The clue to their quirky character lies in the chalk geology that forms the local landscape. The porous chalk bedrock acts like a huge sponge soaking up water from the surface in vast underground aquifers.
Only after particularly wet years and after successive seasons of high rainfall do the ground water levels rise high enough to emerge through the network of fissures and cavities in the chalk, materialising as springs and flowing as the intermittent surface streams known locally in East Kent as ‘nailbournes.’ The origin of the word may come from the old English word ‘nahl’ for intermittent, and ‘ail’ meaning trouble.
The streams are ‘ghosts’ of an ancient landscape. Ten thousand years ago during the last Ice Age, a huge ice sheet covered most of Britain. Though it didn’t reach this far south, the Ice Age created tundra like conditions (just like in Alaska today) and froze the chalk on top of the Downs.
When the glacial ice melted, the ground underneath was still frozen hard. Instead of draining through the chalk and going underground, the torrents of meltwater washed out the softer soil and rock to form the valleys we are familiar with today.
Old wives tales and ‘woe waters’
For centuries the popularly held belief was that the nailbournes rose once every seven years and that their appearance would bring bad luck and disaster, giving them the name ‘woe waters’. Even in late Victorian times when early geographers had begun to put forward scientific theories for their occurrence, local folklore and superstitions still prevailed.

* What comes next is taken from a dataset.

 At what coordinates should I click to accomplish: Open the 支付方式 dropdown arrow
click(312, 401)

The rising of the Elham nailbourne in the spring of 1935 was widely supposed to have been a portent of the death of King George V.

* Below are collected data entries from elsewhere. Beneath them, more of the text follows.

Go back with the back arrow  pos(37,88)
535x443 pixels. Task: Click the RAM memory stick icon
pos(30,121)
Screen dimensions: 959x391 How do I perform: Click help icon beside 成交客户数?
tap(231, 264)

The association with bad luck and misfortune may originate from the legend of St Augustine and the pagan gods. The arrival of St Augustine in Kent in 597 AD coincided with a period of dry summers and winters, leading to poor harvests. Locals who had converted to Christianity, became sceptical of the new religion but when Christian priests prayed for rain a spring gushed forth from the spot where St Augustine had knelt, transforming the parched Elham valley into a green fertile landscape.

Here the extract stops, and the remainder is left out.